● **TASK INSTRUCTIONS**: Extract the stretch of material from the line containing "Viewport: 700px width, 562px" through the line containing "Action: pos(262,107)", and reproduce those lines verbatim, omitting the pictures.

● **EXTRACTED ENTRIES**:
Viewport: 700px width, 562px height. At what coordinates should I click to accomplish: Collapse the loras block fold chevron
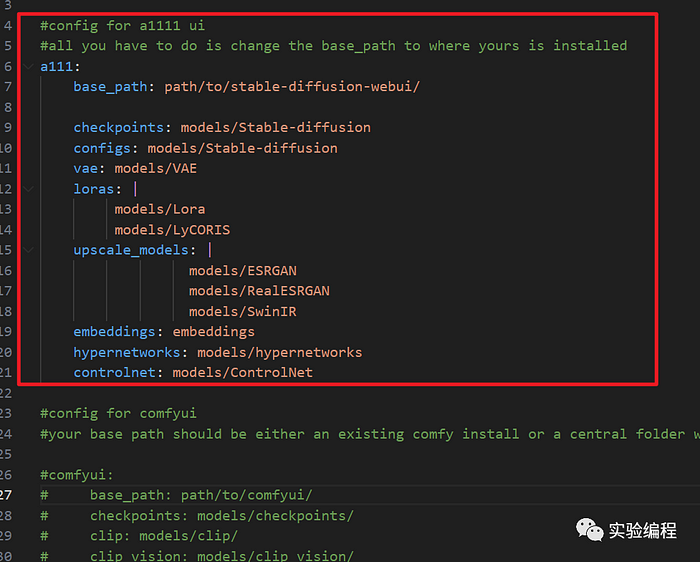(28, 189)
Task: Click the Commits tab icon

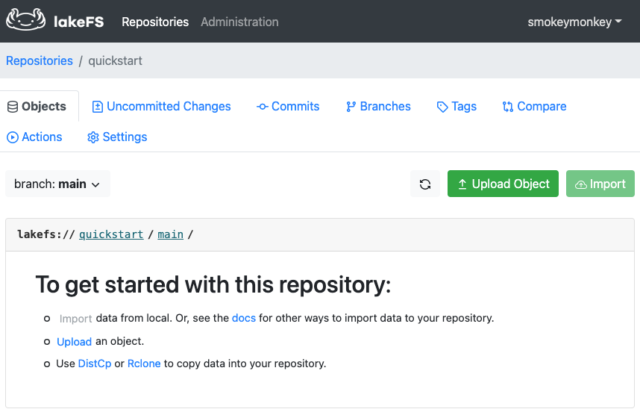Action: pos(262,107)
---
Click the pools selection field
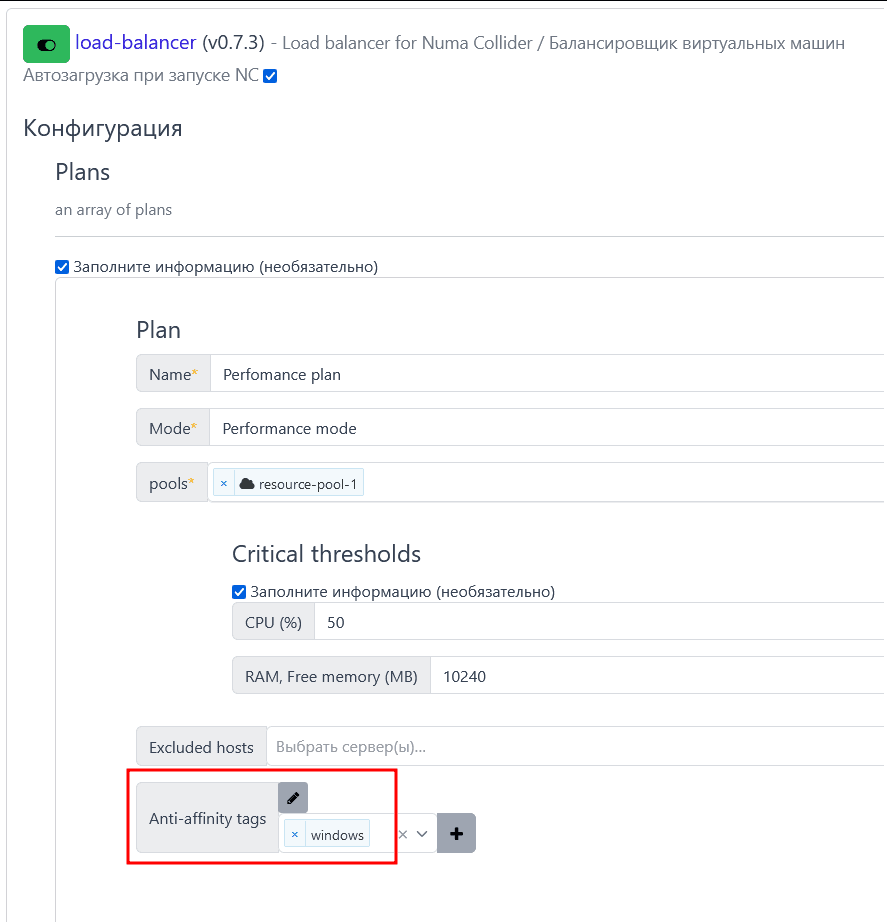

● **THE SOLUTION**:
Viewport: 700px width, 562px height. At what coordinates should I click to accomplish: Collapse the loras block fold chevron
(28, 189)
Task: Click the Commits tab icon

Action: pos(262,107)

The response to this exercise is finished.